▶ **INSTRUCTIONS TO FOLLOW**
A line belongs in the answer only if it contains the word "computer"; copy every such line from the listing below.

▶ **THE DATA**

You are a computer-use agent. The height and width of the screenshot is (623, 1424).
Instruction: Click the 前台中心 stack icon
* * *
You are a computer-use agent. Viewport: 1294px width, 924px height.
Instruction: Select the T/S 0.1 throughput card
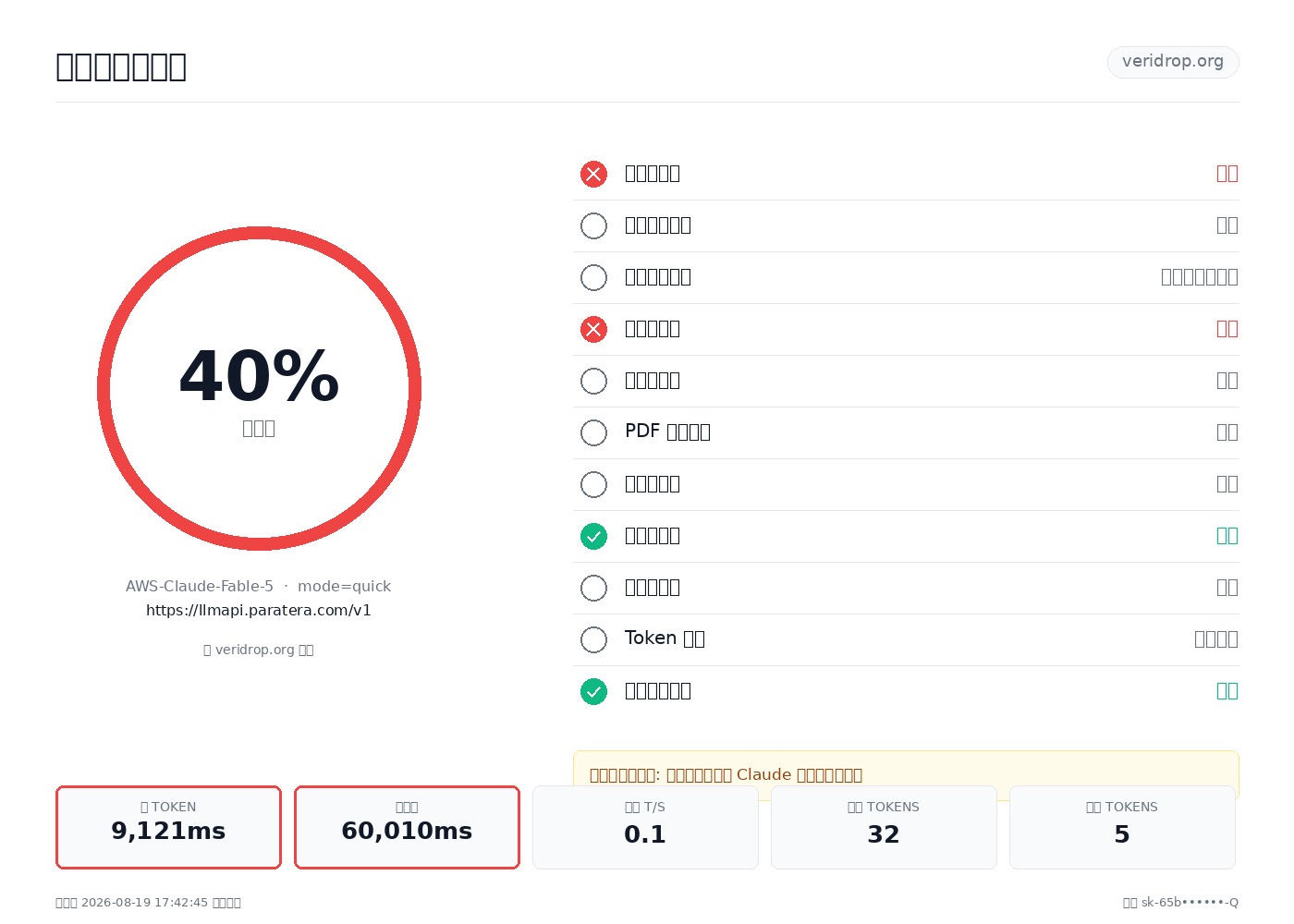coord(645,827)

▶ **THE ANSWER**
You are a computer-use agent. The height and width of the screenshot is (623, 1424).
You are a computer-use agent. Viewport: 1294px width, 924px height.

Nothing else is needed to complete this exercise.